Les animateurs du projet « Konsult Mindanaw » constatent que, ces douze dernières années, les échanges sur la paix ont principalement été menés par les deux parties en présence, le MILF et le gouvernement. Les populations en ont le plus souvent été tenues à l’écart. Il s’agit désormais, par l’entremise de ces consultations, « d’élargir les bases de la paix, d’atteindre les communautés à la base et les différents secteurs qui constituent la société de Mindanao », explique le P. Albert Alejo.

Le P. Albert Alejo précise qu’une rencontre entre le président de MILF, Al Haj Murad Ebrahim, et l’archevêque de Davao, Mgr Fernando Capalla, a eu lieu le 2 mars dernier à Camp Darapanan, siège du MILF situé dans la ville de Sultan Kudarat (province de Maguindanao). Le prêtre, qui y participait, souligne que le chef du MILF a explicitement donné son soutien au projet « Konsult Mindanaw ». Il est prévu que, durant les prochaines semaines, 300 groupes de discussion se mettront en place, chrétiens et musulmans, afin d’entendre les revendications de l’ensemble des acteurs de la société (mouvements de jeunes, syndicats, associations professionnelles, ONG, personnes déplacées par les combats, chefs coutumiers aborigènes, chefs Moro, paysans, pêcheurs, etc.).

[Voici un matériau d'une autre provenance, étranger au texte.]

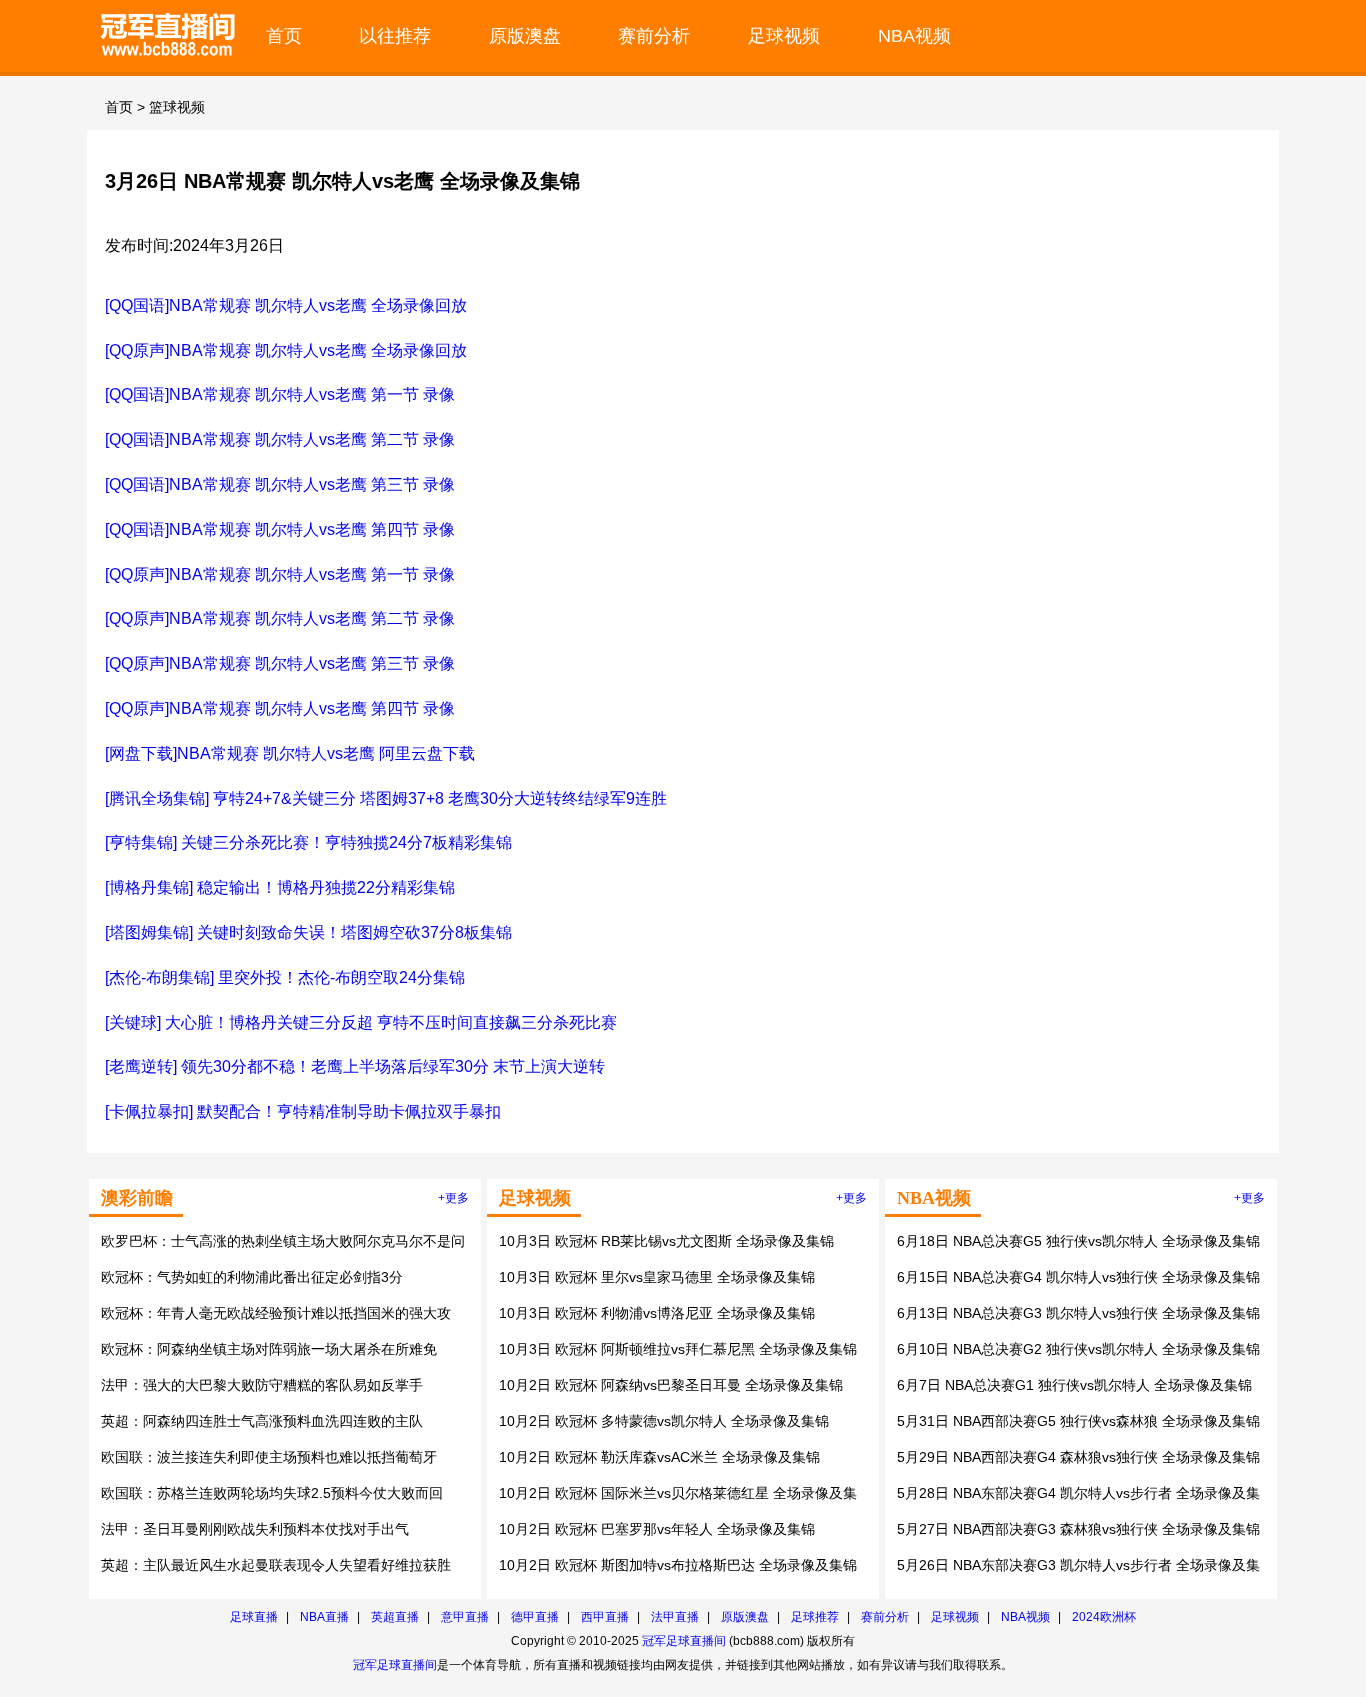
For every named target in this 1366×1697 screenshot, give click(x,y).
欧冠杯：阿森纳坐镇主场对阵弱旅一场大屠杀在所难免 (269, 1349)
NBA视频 (914, 35)
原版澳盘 (525, 35)
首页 (284, 35)
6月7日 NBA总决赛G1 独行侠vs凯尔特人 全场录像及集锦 (1074, 1385)
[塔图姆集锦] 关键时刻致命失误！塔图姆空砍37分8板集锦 (308, 932)
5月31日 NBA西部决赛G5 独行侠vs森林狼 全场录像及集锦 (1078, 1421)
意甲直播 (465, 1617)
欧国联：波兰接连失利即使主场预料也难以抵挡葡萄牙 (269, 1457)
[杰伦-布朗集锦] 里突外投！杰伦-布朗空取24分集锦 (285, 977)
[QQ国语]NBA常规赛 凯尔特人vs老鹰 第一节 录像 (280, 394)
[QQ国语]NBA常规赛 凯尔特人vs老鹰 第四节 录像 (280, 529)
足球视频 (784, 35)
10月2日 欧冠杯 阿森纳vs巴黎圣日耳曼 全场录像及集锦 (671, 1385)
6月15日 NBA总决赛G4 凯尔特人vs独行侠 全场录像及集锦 (1078, 1277)
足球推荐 (815, 1617)
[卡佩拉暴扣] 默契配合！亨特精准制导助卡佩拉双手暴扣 (303, 1111)
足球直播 (254, 1617)
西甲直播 (605, 1617)
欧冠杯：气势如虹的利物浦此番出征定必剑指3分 (252, 1277)
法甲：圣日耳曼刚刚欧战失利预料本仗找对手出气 (255, 1529)
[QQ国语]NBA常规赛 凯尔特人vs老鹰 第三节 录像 (280, 484)
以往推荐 (395, 35)
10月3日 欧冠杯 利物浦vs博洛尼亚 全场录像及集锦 (657, 1313)
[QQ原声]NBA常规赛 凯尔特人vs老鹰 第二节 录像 (280, 618)
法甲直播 (675, 1617)
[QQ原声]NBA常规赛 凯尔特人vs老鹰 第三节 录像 (280, 663)
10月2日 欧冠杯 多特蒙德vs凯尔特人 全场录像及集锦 (664, 1421)
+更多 (453, 1198)
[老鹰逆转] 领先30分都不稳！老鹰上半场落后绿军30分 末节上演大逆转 (355, 1066)
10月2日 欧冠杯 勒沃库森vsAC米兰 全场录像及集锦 (659, 1457)
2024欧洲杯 (1104, 1617)
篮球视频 (177, 107)
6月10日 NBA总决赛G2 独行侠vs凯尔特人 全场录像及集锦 (1078, 1349)
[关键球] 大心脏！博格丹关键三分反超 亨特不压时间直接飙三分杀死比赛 (361, 1022)
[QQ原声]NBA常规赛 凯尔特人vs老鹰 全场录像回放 (286, 350)
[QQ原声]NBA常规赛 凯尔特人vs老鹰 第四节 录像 (280, 708)
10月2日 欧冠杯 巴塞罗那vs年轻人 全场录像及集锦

Par ailleurs, le 2 avril dernier, l’un des trois otages de la Croix-Rouge retenus prisonniers par le groupe Abu Sayyaf depuis le 15 janvier 2009 a été libéré (2). Il s’agit de la Philippine Mary Jean Lacaba. Elle a été libérée après que la vice-gouverneur de la province de Sulu, Ann Sahidulla, soit allée au contact des ravisseurs pour obtenir la libération des otages. Selon l’armée philippine, qui maintient une forte pression militaire autour du lieu où les otages sont retenus, aucune rançon n’a été versée et les deux autres otages, le Suisse Andreas Notter, qui dirigeait l’antenne de la Croix-Rouge internationale à Zamboanga City, et son collègue, l’Italien Eugenio Vagni, sont toujours retenus mais en bonne santé. La tension qui était montée après qu’Abu Sayyaf eut menacé de décapiter son otage philippine si l’armée ne desserrait pas son étau semble être retombée d’un cran ; l’issue de l’affaire reste toutefois incertaine. Selon Ann Sahidulla, les ravisseurs ont relâché Mary Jean Lacaba car ils veulent « faire savoir qu’ils souhaitent la paix. Ils veulent changer de vie ». La prise d’otages se déroule à Jolo, à l’ouest de Mindanao, sur une île peuplée de 500 000 habitants, à 98 % musulmans. Le groupe Abu Sayyaf, mouvement évoluant à la lisière du grand banditisme et de l’extrémisme islamique, avait enlevé et détenu durant plusieurs mois des touristes et des journalistes français en 2000.